Damn, that one burns:
Fourteen members of Republican Senate candidate and former Attorney General Adam Laxalt’s family announced Wednesday that they would collectively endorse his Democratic opponent, incumbent Sen. Catherine Cortez Masto, in the heated race for Nevada’s U.S. Senate seat.
The three-page letter, obtained by The Nevada Independent, does not mention Laxalt by name or his Senate campaign, focusing instead on praising Cortez Masto. That includes her positions on women’s issues, opposition to a proposed federal mining tax, public land preservation and her record as the state’s attorney general from 2007 to 2015.
“We believe that Catherine possesses a set of qualities that clearly speak of what we like to call ‘Nevada grit,’” the letter said, adding that “no further comments will be made, as we believe this letter speaks for itself.”
Here’s some more context:
The hard-right politics of Mr. Laxalt, 44, a former state attorney general, stand in sharp contrast to the relative moderation of his Republican grandfather, Paul Laxalt, who died in 2018, and Wednesday was not the first time family members have sought to hobble his political ambitions.
Back in 2018, when he ran for governor, a dozen members of Adam Laxalt’s family decided they could no longer quietly stand by what they saw as his abuse of the family patriarch’s good name. Writing in the Reno Gazette Journal in October 2018, they decried Mr. Laxalt as a carpetbagger, denouncing what they described as his “ethical shortcomings” and “servitude to donors and out-of-state interests that puts their concerns ahead of real Nevadans.”
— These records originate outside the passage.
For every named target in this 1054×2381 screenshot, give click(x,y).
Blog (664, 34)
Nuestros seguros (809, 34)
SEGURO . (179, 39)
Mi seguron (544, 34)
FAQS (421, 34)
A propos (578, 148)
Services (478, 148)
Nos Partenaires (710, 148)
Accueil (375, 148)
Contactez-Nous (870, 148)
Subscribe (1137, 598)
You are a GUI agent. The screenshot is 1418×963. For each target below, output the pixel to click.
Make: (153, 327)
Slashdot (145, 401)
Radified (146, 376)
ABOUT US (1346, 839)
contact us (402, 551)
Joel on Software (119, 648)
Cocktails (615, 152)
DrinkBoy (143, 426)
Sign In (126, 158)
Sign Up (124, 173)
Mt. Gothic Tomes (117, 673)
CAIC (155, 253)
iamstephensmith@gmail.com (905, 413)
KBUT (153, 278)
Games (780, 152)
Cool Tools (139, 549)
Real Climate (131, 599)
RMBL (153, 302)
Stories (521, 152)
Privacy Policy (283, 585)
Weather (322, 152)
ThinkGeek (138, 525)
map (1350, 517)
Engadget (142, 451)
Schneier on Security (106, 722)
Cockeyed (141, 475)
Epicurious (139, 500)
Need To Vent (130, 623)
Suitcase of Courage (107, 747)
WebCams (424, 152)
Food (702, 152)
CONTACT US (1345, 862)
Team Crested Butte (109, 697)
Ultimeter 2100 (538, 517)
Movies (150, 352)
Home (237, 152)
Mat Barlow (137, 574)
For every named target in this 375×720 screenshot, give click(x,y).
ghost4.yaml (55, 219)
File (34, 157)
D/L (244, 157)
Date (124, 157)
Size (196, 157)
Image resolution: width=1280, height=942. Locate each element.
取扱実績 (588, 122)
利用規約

“For those of us who were actually raised in Nevada, it’s difficult to hear him continue to falsely claim that he was raised in Nevada or has any true connections to Nevadans,” they wrote.
Though he was born in Reno, Mr. Laxalt was raised by his mother in Washington, D.C., where he attended private schools and earned undergraduate and law degrees from Georgetown University.
He returned a few years before his successful campaign for attorney general in 2014. Once in office, he proved eager to pick fights with more moderate Nevada Republicans on issues like immigration and abortion, and he was caught on tape pressuring state gambling officials on behalf of one of his biggest donors, the casino magnate Sheldon Adelson.